Yapılacaklar:
(A) Bozok Yaylası metninden bir bölümü hiç değiştirmeden yineleyin: "Komşu köyden bir" sözlerinin geçtiği yerden başlayın, "çalındı davullar vuruldu." sözlerinden sonra durun.
(B) Bozok Yaylası metninde "Ikmış bir devenin" sözleriyle başlayan paragrafı, temel bilgilerini koruyarak daha kısa biçimde yeniden yazın.

Verilen Metin:
╔══
“Nice medh ideyim âb u havâsın
Dinle, nedir dâsitânı Yozgad’ın
Tadanlar mest olur zevk u sefâsın
Âli yüksekdir mekânı Yozgad’ın”
Yozgatlı Hüznî Baba
BOZOK YAYLASI’NDA
Kemal ÇOPUROĞLU
Zamânın ve mekânın taş kesildiği bir efsânenin tam ortasında…
Nohutlu-Kabaktepe’nin ardında, Cehirlik mevkiindeki tepeye nefes nefese biraz tırmanırsanız tam ileride, develeriyle birlikte bir gelin alayıyla karşılaşırsınız:
Ikmış bir devenin taşlaşmış vücûdu üzerindeki hörgüçleri görürsünüz evvelâ… Sonrasında, daha beride, size daha yakın mesâfede Roma devrinden kalmış bir heykel gibi dimdik ayakta duran; başında pullu fesiyle, yüzünü örten al duvağıyla, omuzlarına dökülen kara belikleriyle bir Türkmen gelini karşılar sizi…
Taşların altından sızan sular, o gelinin kim bilir kaç asırdır döktüğü gözyaşlarıdır ve her bahar orada kan kırmızısı lâleler açar da rüzgârla ırgalanırlarken bir sağa bir sola; bükük boyunlarıyla, melûl ve mahzûn
hâlleriyle sanki bir şeyler anlatırlar size…
Gelin alayının taşlaşmış bedenleri gibi zamânın akışı da donmuştur artık sizinle birlikte…
Hâricî bir âlemdesinizdir şimdi; sanki uzayda farklı gezegene açılan bir kapıdan içeri girmiş gibi…
Her şey, herkes susmuştur artık; yalnız İshak Kuşu konuşur ve anlatır bize efsânesini Gelinkayaları‘nın:
Vaktiyle bir köyde güzeller güzeli bir kız yaşardı.
Komşu köyden bir delikanlı bu kıza sevdâlandı.
Kızın evine dünürcüler salındı.
Allah’ın emriyle,
Kavliyle peygamberin,
İstendi bu dünya güzeli Türkmen Kızı;
Kız râzı,
Ana râzı,
Baba râzı,
Gönüller râzı olunca hepten,
Söz kesildi, nişan vuruldu,
Hediyeler, bohçalar açıldı da ortaya saçıldı…
Bir zaman sonra vardılar gelini almaya,
Zurnalar çalındı davullar vuruldu.
╚══
Veri Kümesi İçeriği:
╔══
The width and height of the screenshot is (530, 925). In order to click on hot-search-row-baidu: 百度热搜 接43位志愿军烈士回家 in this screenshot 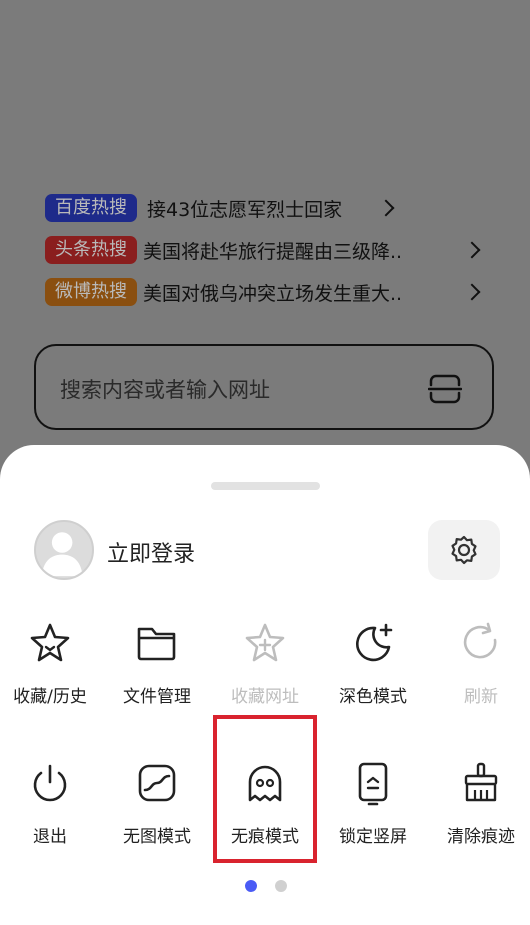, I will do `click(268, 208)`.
╚══
╔══
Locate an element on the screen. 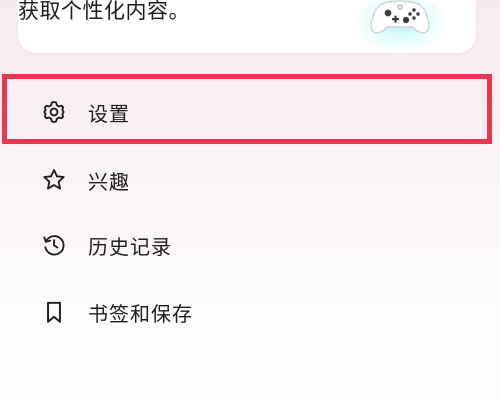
╚══
╔══
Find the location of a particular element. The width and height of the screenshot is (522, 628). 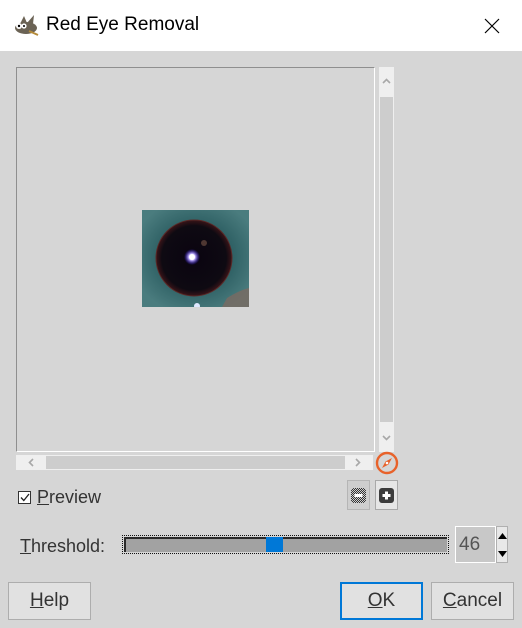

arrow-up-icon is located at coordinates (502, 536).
╚══
Alıştırmanın Cevapları:
(A)
Komşu köyden bir delikanlı bu kıza sevdâlandı.
Kızın evine dünürcüler salındı.
Allah’ın emriyle,
Kavliyle peygamberin,
İstendi bu dünya güzeli Türkmen Kızı;
Kız râzı,
Ana râzı,
Baba râzı,
Gönüller râzı olunca hepten,
Söz kesildi, nişan vuruldu,
Hediyeler, bohçalar açıldı da ortaya saçıldı…
Bir zaman sonra vardılar gelini almaya,
Zurnalar çalındı davullar vuruldu.

(B) Önce ıkmış bir devenin taşlaşmış vücudundaki hörgüçler görülür. Daha yakında ise Roma devrinden kalmış bir heykel gibi dimdik duran bir Türkmen gelini vardır. Gelinin başında pullu fes, yüzünde al duvak, omuzlarında kara belikler bulunur.